LONDON The information provided to me so far about the ARM-Xilinx programmable systems collaboration was long on canned quotes and short on detail which of course leads to all sorts of questions and speculations.
From where I am sitting it seems a fairly important announcement. ARM has worked with programmable logic vendors in the past, such as Atmel and Actel, but in heavily prescriptive ways. There have even been versions of older ARM processor cores that could be synthesized and smeared across FPGAs, although in general that was not considered a useful strategy; throwing away the power savings associated with ARM processor cores.

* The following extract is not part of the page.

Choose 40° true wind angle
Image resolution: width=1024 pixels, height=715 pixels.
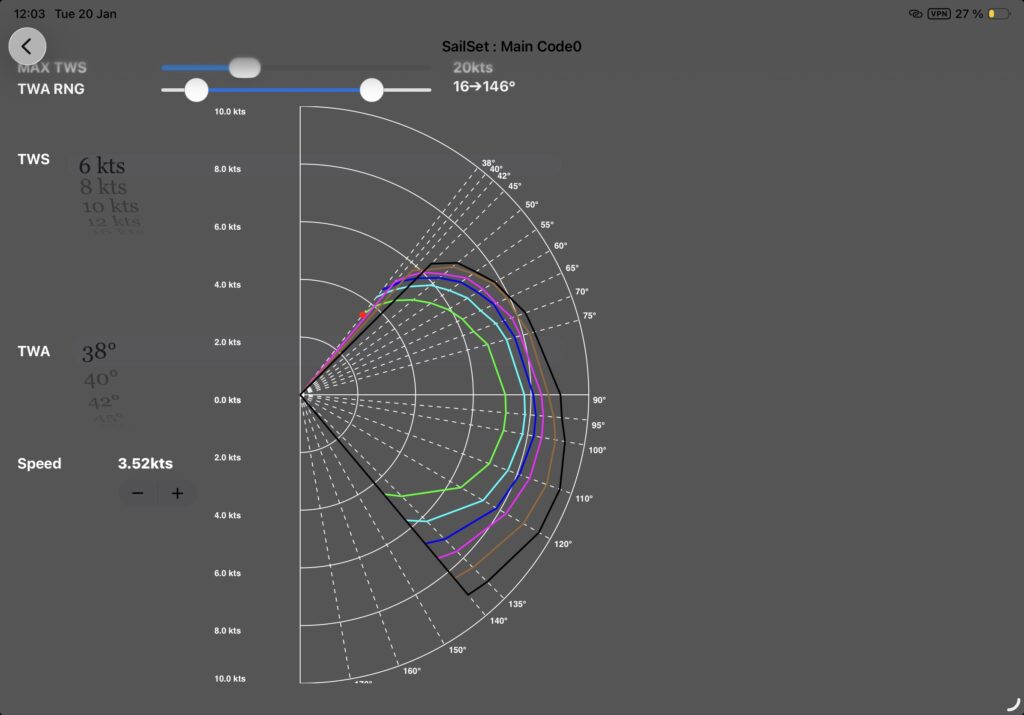tap(98, 377)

With the latest announcement ARM and Xilinx seem to be getting pretty strategic with each other. Xilinx gets the option to use the whole Cortex range from M0 to A9 (we think) and the two companies will work together on defining the next-generation AMBA bus, so it can be deployed on future FPGAs.
I am sure neither party would want to say that the deal is exclusive but it looks to me like ARM is backing Xilinx and Xilinx is backing ARM to deliver the future of multiprocessor-plus-FPGA-fabric programmable platforms.

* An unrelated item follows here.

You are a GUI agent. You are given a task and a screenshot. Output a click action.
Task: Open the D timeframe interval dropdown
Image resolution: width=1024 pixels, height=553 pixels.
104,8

ARM provides the processor and the software canon that covers applications from consumer and automotive to industrial. Xilinx provides the peripheral and communications functions, flexibility and reduced IC development cost compared with system-on-chip. This is vital for all those applications that are not expected to go to iPhone-like volumes.
Such an idea is not new. The industry considered the uniprocessor-plus-FPGA-fabric nearly ten years ago, in the form of companies such as Elixent Ltd. (Bristol, England), spun out of Hewlett-Packard Labs and subsequently acquired by Panasonic. There are other examples, indeed Xilinx has been offering PowerPC plus FPGA fabric ICs, but in general the concept has not seen a lot of take up.